■ SOURCE PASSAGE:
Both the artworks brought a changing reputation to the artist who created, as well as the public’s recognition towards a certain issue. The Last Resort is a series of colored photography documenting the holidays in New Brighton, England. Martin Parr is known for being one of the world’s most iconic photographers for his skillfulness at capturing the essence in small moments. His work of The Last Resort propelled him to great success for presenting the unknown side of the Britishness. The work itself is just a series of photos of the working-class families taking a vacation at the New Brighton, yet it’s so shocking to find the hidden meaning behind those pictures. Compare to many other photographers back then, Martin Parr is different in a way how he dares to show the world the real look of those marginalized group of people in British society. All he did was just showing the world what New Brighton was like, and what the working class living there are like, while it’s became to shock for those who had never been to places like New Brighton crowded with working classes. The documentary is very impressive in how the details were captured vividly, “this is a clammy, claustrophobic nightmare people swim in polluted black pools, lie knee-deep in chip papers, and stare at a gloomy horizon of the urban dereliction (quoted in Parr and Walker, p195). What the photos reflect is more than just a seaside resort where poor people having vocations, video arcades, overcrowded beaches, beauty competitions, chip shops and tea rooms. The series of pictures are actually revealing the depressing economy in Britain back to the 1980s. Many people found his work shocking because back then, art like photography was normally applied to the upper classes and the media was used to expose the life of rich people. People live in bubbles didn't even know that in northwest England, there was a group of people still living a life like this. His work is subversive back to that time when traditional documentary photography in Britain was still focusing on glorifying the working class, and he showed the real, somehow the ugliness and darkness of the British society.

■ WHAT YOU HAVE TO DO:
Answer these questions from the passage on The Last Resort, one answer per line, numbered to match:
1. In what town were the holiday photos taken?
2. The photos reveal Britain's depressed economy in which decade?
3. According to the passage, what was traditional British documentary photography focusing on at that time?
You won't need the records for this.

■ STORED ROWS:
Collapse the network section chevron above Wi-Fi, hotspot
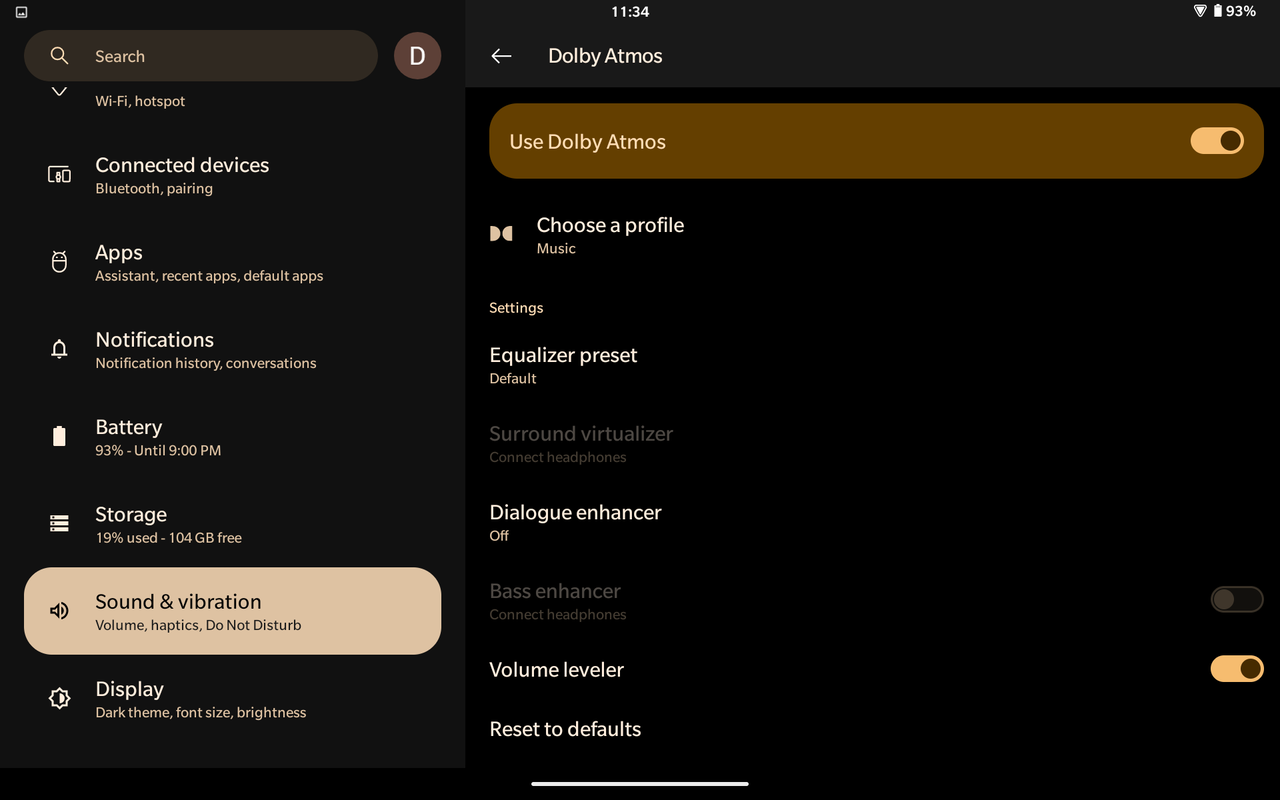1280x800 pixels. [x=59, y=91]
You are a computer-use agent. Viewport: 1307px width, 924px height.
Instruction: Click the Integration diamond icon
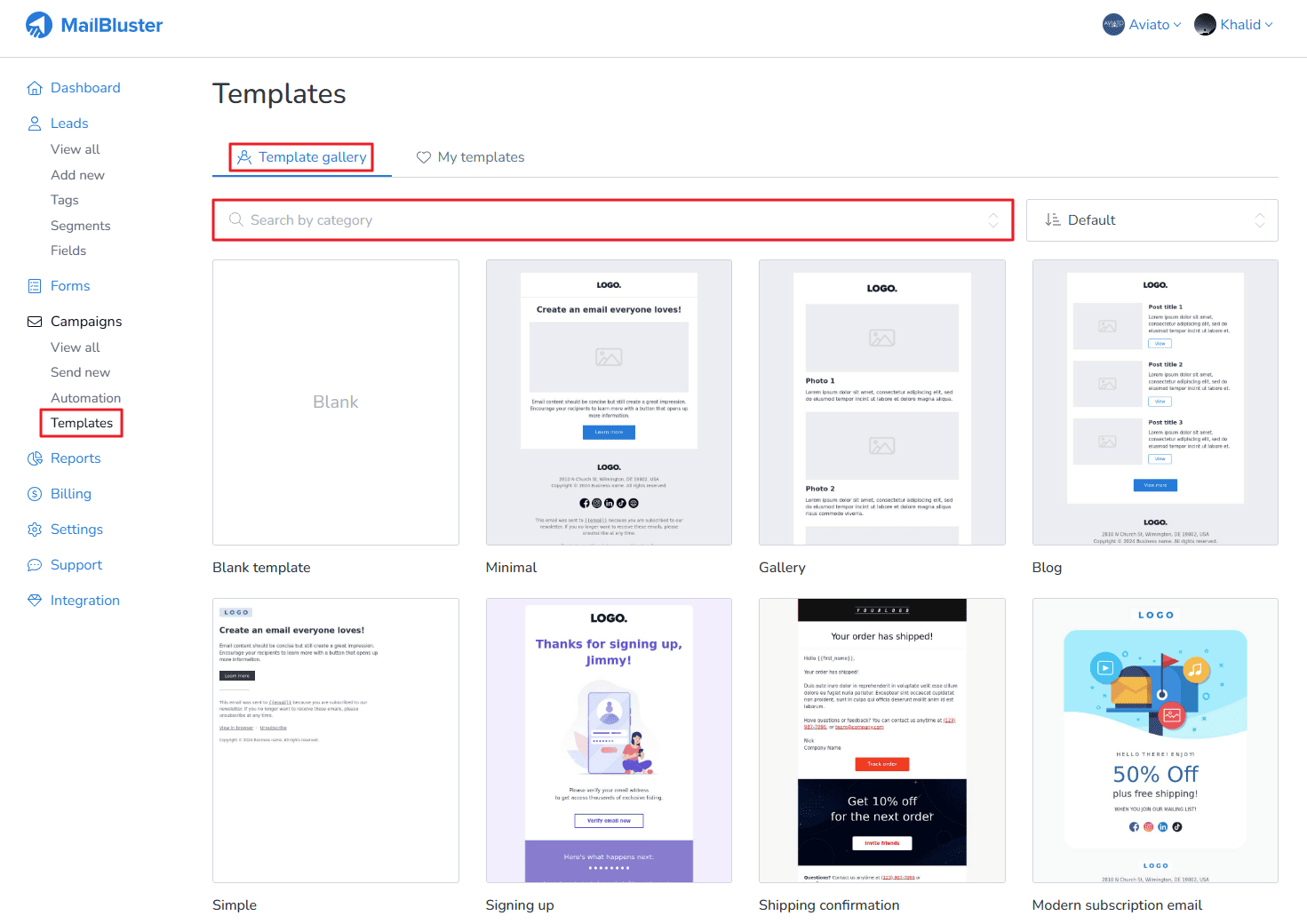tap(35, 601)
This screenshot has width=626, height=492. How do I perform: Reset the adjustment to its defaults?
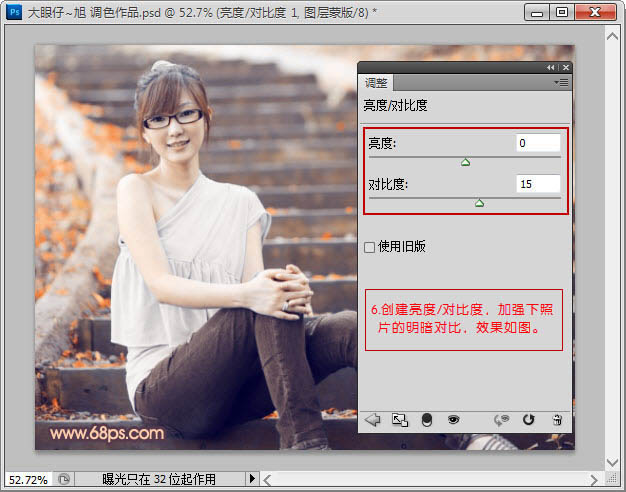point(528,421)
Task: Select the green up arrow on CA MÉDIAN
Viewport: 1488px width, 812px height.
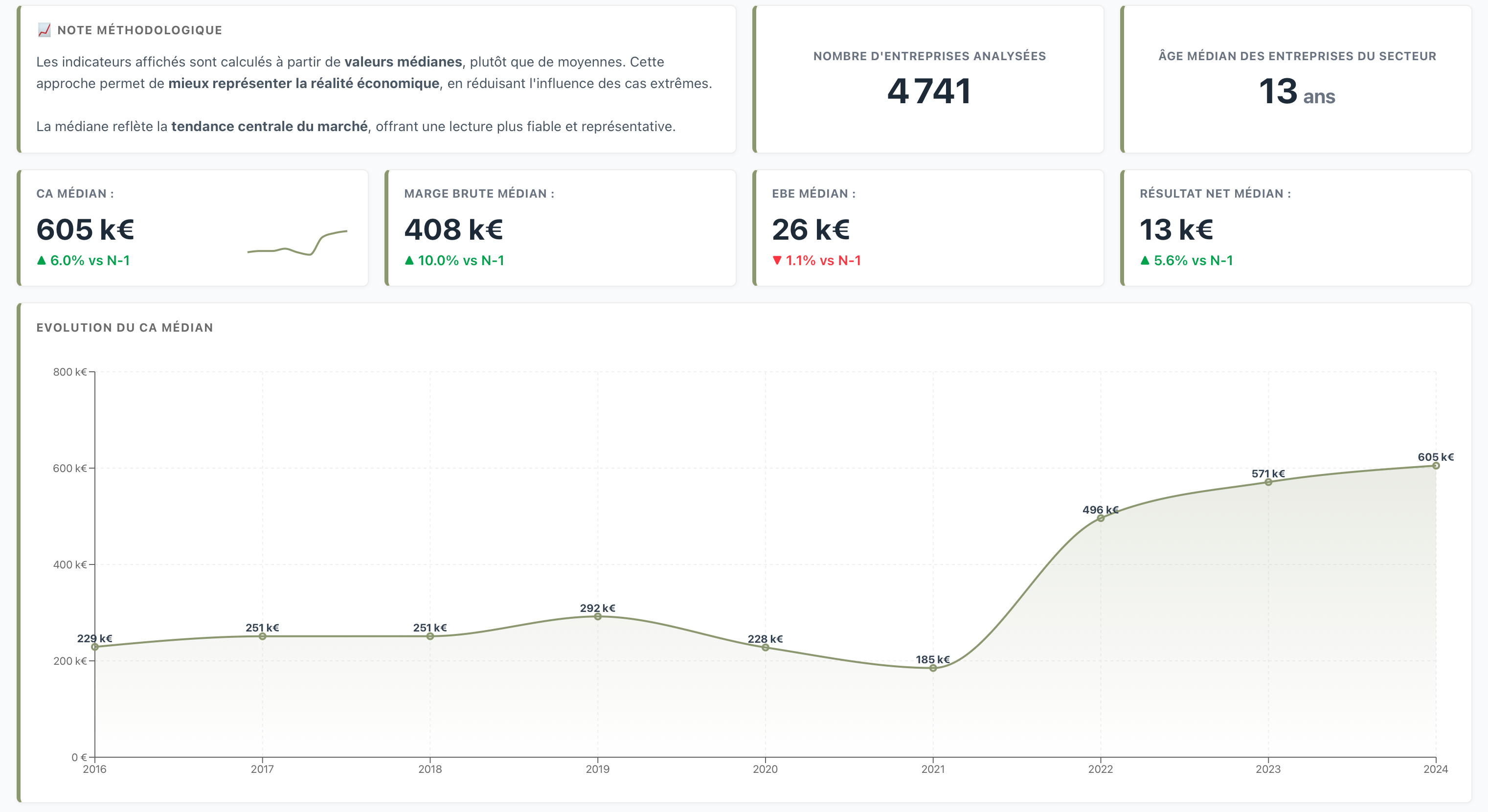Action: (x=41, y=260)
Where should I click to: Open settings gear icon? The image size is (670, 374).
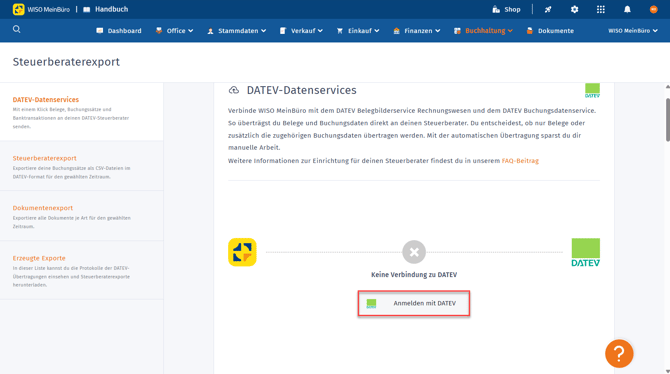tap(574, 9)
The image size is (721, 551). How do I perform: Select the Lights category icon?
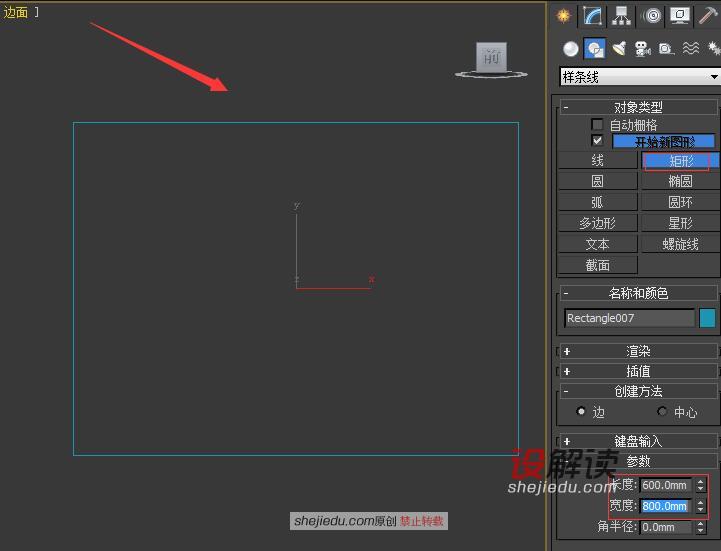coord(618,48)
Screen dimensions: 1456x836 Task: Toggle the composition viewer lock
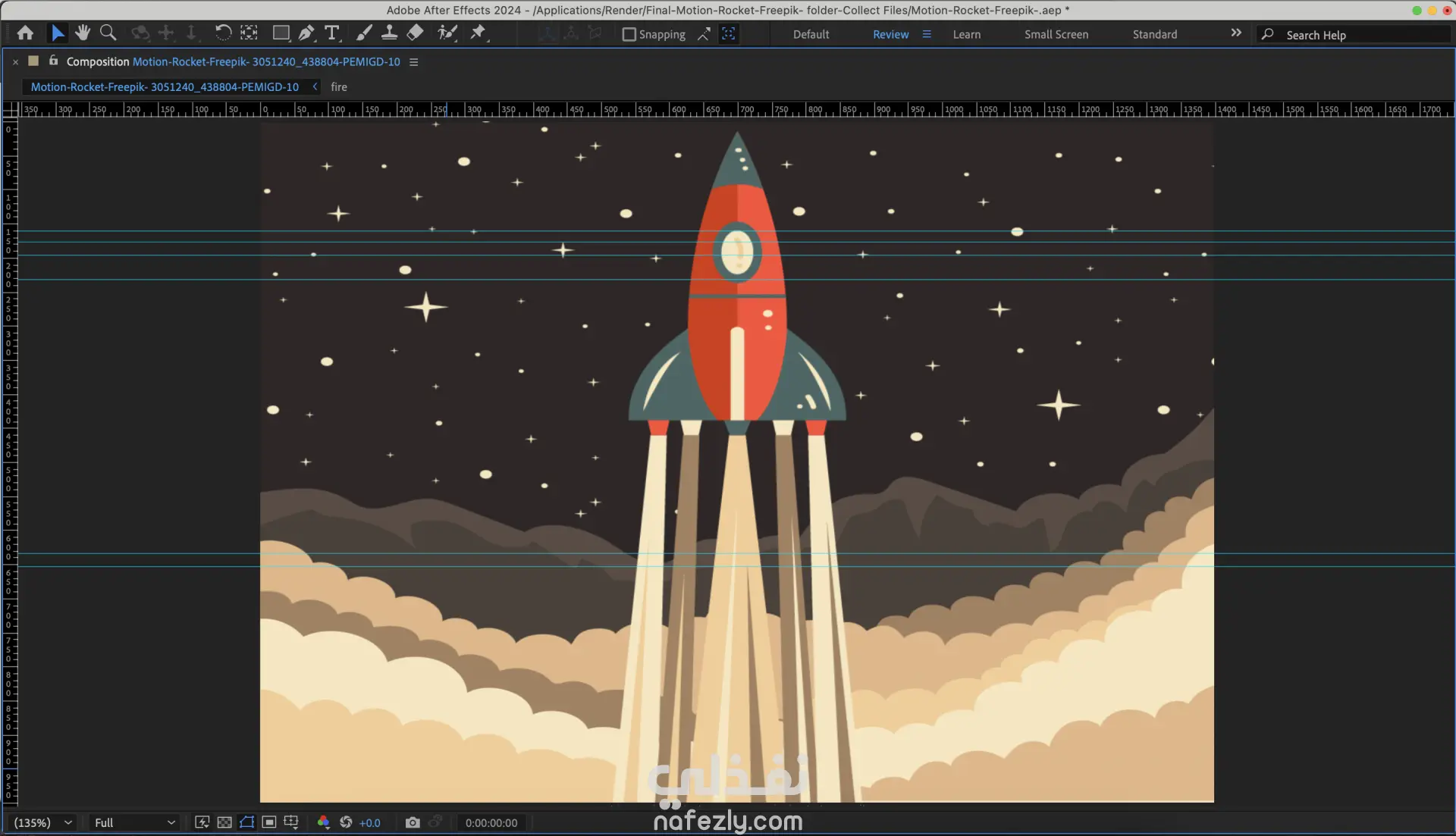tap(53, 61)
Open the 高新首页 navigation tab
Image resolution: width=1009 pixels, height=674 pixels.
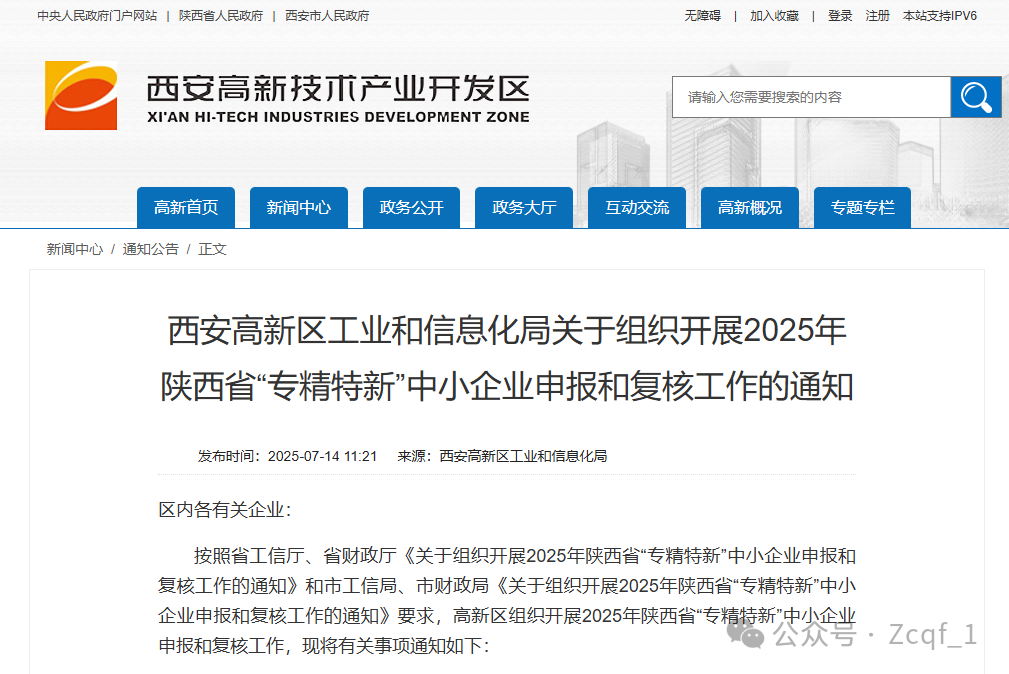coord(185,207)
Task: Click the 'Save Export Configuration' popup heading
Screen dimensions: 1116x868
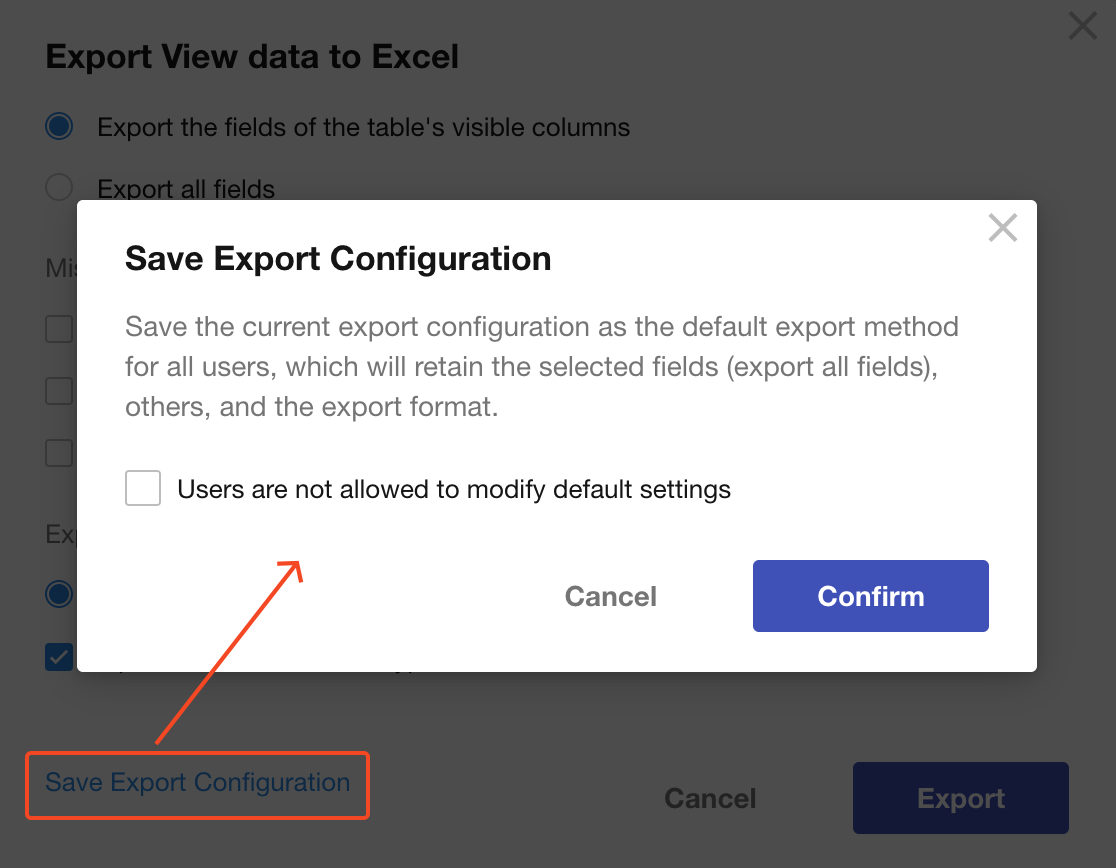Action: (x=338, y=259)
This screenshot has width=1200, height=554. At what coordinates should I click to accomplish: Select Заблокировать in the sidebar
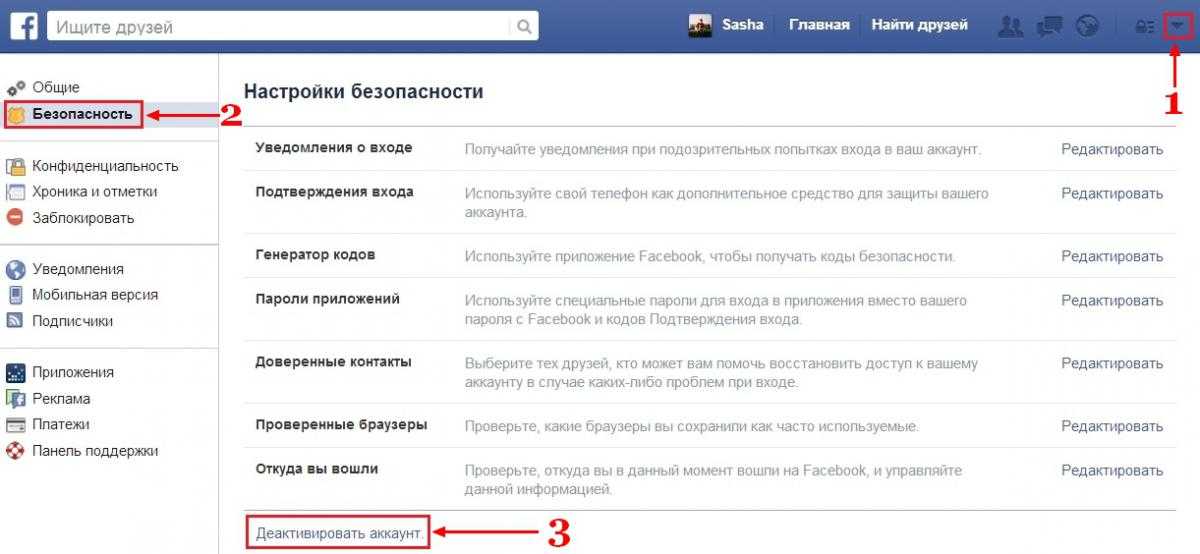click(82, 218)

■ CORRECT RESULT:
1. New Brighton, England
2. The 1980s
3. Glorifying the working class